Koninklijk besluit op de instellingen voor belegging in schuldvorderingen. (NOTA : Raadpleging van vroegere versies vanaf 07-12-1993 en tekstbijwerking tot 30-08-2000)., de 29 novembre 1993

TITEL I. - Instellingen voor belegging in schuldvorderingen naar Belgisch recht.

Artikel 1. De bepalingen van deze titel gelden voor de beleggingsinstellingen als bedoeld in artikel (105, eerste lid, 1°, a) en b)) van de wet van 4 december 1990 op de financiële transacties en de financiële markten (hierna " de wet " genaamd).

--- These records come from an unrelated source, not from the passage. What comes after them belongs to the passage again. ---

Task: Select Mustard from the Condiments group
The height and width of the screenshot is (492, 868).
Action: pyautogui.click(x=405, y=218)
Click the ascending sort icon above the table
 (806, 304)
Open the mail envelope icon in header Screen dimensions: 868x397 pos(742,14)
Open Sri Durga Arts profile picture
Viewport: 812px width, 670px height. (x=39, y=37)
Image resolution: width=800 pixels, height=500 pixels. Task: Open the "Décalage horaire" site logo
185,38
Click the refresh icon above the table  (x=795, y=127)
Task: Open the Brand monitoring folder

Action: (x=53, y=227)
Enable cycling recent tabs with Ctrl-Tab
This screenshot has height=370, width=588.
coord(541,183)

HOOFDSTUK I. - Inschrijvingsvoorwaarden.

Afdeling 1. - Algemeen.

Art. 2. § 1. Een fonds voor belegging in schuldvorderingen wordt slechts ingeschreven op de lijst van de Belgische beleggingsinstellingen en kan zijn werkzaamheden pas aanvatten wanneer aan volgende voorwaarden is voldaan :

  1. de beheersvennootschap is erkend;

  2. het beheersreglement van het fonds voor belegging in schuldvorderingen is aanvaard;

  3. de keuze van de bewaarder voor het fonds voor belegging in schuldvorderingen is aanvaard;

    (4° de keuze van de toezichtsvennootschap is aanvaard).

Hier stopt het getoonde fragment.